Rejuvenating one of India's leaders in technical education, via TEQIP

Since its inclusion under TEQIP in 2003, the CoEP’s TEQIP audit score has shot up from 5 grade points in 2005 to 9.5 in 2009.

April 11, 2017 07:29 pm | Updated 07:29 pm IST - Pune:

A still from College of Engineering Pune laboratory.

A still from College of Engineering Pune laboratory.

Established in 1854, the College of Engineering Pune (CoEP) is one of the oldest in Asia and one of the hallowed leaders in technical education, harnessing some of India’s best and the brightest.

While the CoEP has many firsts to its credit, its inclusion under the Technical Engineering Education Quality Improvement Project (TEQUIP) — supported by the World Bank and implemented by the Ministry of Human Resource Development — has triggered a transformation in the institute’s philosophy, making it sharper enabler of innovation.

The TEQIP — the World Bank’s longest-running project in the field of higher education — has proved to be the kiss of life for 163-year-old CoEP, rejuvenating the institute and its education standards.

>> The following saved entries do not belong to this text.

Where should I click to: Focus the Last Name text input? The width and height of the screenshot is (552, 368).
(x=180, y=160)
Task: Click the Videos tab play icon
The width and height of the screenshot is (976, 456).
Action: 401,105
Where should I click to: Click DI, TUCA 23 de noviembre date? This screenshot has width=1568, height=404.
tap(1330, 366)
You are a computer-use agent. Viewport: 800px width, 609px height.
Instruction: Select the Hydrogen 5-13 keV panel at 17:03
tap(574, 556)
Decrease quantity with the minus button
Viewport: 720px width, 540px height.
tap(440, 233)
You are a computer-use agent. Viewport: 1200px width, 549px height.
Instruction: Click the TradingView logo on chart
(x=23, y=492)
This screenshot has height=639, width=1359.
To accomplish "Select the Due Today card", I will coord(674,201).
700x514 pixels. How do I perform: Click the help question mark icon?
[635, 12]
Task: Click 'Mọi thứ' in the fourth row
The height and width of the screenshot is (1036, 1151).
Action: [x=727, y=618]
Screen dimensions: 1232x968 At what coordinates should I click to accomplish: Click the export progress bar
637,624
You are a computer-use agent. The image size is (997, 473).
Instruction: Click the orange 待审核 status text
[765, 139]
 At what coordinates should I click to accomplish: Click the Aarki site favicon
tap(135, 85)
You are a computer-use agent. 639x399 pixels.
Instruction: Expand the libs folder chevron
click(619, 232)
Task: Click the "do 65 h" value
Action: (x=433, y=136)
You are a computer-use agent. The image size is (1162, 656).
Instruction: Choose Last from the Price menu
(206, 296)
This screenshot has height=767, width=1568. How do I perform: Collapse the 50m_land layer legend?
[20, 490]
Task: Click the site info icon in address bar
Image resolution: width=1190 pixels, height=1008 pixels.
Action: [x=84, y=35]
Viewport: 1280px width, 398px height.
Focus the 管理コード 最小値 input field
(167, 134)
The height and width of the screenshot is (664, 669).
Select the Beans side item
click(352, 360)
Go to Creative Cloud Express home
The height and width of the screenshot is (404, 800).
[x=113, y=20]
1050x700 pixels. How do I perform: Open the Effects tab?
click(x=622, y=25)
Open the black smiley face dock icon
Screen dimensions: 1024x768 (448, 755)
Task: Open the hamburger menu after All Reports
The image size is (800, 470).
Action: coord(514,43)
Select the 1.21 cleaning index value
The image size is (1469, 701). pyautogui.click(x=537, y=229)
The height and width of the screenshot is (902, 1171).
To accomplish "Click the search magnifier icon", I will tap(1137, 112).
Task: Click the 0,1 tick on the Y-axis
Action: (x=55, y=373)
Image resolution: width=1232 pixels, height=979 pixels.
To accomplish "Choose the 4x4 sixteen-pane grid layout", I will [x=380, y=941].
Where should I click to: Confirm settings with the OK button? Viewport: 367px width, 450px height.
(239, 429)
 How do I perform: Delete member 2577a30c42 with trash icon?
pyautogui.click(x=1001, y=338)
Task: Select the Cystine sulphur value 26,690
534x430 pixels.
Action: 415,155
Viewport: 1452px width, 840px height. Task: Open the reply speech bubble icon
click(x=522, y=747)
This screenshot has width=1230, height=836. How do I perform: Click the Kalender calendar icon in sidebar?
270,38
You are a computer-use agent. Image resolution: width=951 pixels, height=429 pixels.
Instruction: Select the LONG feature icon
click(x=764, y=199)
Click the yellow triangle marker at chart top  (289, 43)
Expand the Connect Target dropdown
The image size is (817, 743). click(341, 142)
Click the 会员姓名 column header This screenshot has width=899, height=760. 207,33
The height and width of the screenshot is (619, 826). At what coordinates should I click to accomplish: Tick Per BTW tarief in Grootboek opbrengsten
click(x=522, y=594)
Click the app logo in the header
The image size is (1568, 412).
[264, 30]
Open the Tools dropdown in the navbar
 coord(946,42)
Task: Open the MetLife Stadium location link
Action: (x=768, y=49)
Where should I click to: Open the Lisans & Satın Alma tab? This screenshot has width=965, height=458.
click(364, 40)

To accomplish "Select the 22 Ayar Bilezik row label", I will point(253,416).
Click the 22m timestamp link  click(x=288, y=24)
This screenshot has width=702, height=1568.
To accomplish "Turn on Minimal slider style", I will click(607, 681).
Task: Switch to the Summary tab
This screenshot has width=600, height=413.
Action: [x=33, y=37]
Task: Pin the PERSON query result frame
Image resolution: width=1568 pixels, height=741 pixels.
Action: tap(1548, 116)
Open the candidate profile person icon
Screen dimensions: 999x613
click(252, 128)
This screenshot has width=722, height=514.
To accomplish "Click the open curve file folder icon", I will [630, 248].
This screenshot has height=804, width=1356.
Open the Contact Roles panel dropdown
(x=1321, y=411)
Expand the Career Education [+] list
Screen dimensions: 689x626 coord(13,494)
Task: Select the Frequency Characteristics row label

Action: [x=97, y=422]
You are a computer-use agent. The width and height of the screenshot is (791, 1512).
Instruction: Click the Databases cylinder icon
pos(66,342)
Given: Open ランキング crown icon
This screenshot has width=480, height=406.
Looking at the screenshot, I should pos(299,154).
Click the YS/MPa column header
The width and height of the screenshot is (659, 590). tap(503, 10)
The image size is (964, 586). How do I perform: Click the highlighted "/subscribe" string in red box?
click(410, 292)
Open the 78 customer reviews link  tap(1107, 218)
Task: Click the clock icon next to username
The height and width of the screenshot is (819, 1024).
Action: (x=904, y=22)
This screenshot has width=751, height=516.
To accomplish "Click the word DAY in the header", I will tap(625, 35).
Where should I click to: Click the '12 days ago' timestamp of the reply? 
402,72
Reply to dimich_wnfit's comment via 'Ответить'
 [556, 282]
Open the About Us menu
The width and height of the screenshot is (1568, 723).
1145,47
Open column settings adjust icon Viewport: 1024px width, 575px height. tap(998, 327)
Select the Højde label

From 2003 onwards, when the college was chosen - through a nationally competitive process - to be one of the 127 engineering and technical institutes supported by the Government of India and World Bank’s Technical/Engineering Education Quality Improvement Project (TEQIP), the institute has undergone a major overhaul in its quality of education besides offering a diverse range of programs.

“The Government of Maharashtra had granted us complete autonomy in 2003 as a precondition for participating in TEQIP. We then revamped our curriculum using IIT Bombay as the role model,” said Dr. Bharatkumar Ahuja, Director, CoEP, adding that the CoEP’s curriculum today changes by around 25 per cent each year.

The practices under TEQIP- Phase II, like introducing a choice-based credit system, making Mathematics courses in all eight semesters in undergraduate and post-graduate programs mandatory and introducing mandatory courses on ‘Innovation’ and ‘Entrepreneurship’ in the second and third years has immensely bolstered the students’ ability to cope with industry demands.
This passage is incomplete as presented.